Joe Steiner at ARC Gallery, through June 21



The painter, Joe Steiner,  has been his own  favorite subject for the past 50 years,  though he has addressed his personal image with more curiosity  than satisfaction.   “Who is that man in the mirror?” he always seems to ask.   Answers have ranged from “cute young dude” (age 25) to “wizened old  sage” (age 75).  Humor and bewilderment characterize the  intervening years, and he’s more than a little chagrined by the aging of his sagging body.


1995



His work is less about the expressive possibilities of painting. But though he’s self taught, he has become much more adept than those who are limited by the photographs that  they copy.  He paints spatial relationships as they appear from a single point-of-view,  so his paintings  naturally display a one-point perspective.   This  can be rather dramatic when painting his standing body as reflected from a  mirror  high up on the wall.
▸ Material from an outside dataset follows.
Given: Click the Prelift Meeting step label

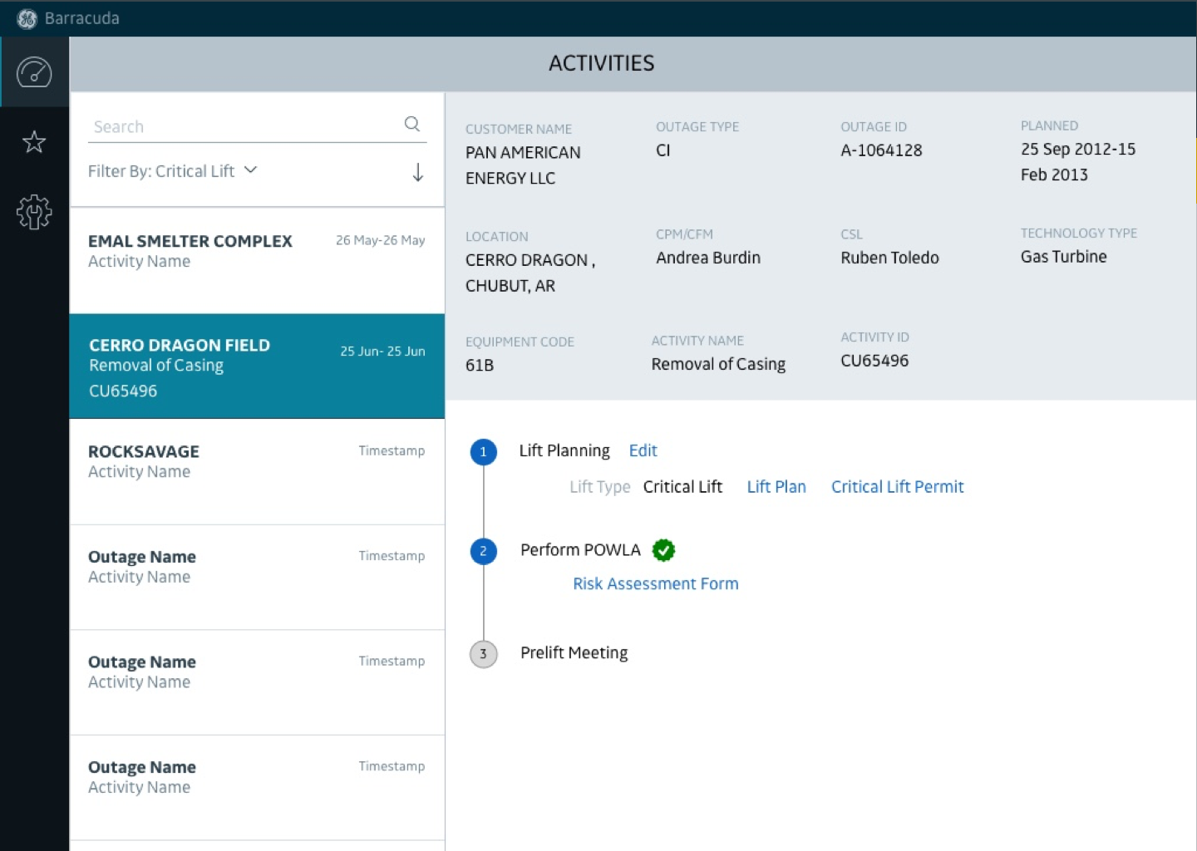Looking at the screenshot, I should 574,653.
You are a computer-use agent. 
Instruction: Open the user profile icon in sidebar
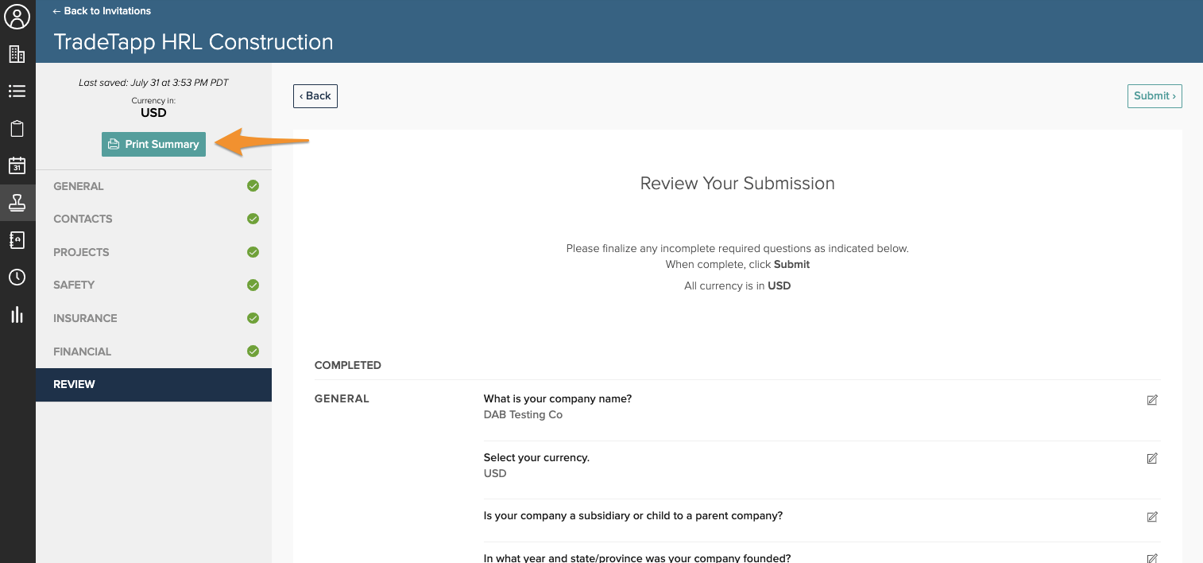click(17, 17)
He also looks at 20th C. art, so he enjoys a sense of expressive freedom.



1972


His earliest efforts, though a bit  awkward, still could be quite expressive.  A dual portrait, standing in profile behind  his father, reveals what must have been a difficult transition to independent adulthood.  Like humorous cartoons, the expressive human figure is the focus of each and every painting.  The eye is not encouraged to linger and enjoy colors or forms,  nor is  the mind encouraged to linger over puzzling ideas, other than his biography.  Each painting just tells us “I am what I am”, with no hint of where he would like to  go or what's happened to him,  and no sense of transcendence into a larger scheme of things.

And yet – over the past 50 years, his painting has consistently gotten better, with progressively greater control over space,  more energy in the design, and a greater sense of mystery.  His latest self portrait doesn’t even seem to be about him so much any more. He now is making the best paintings of his life.


This is a man who  knows how to age well.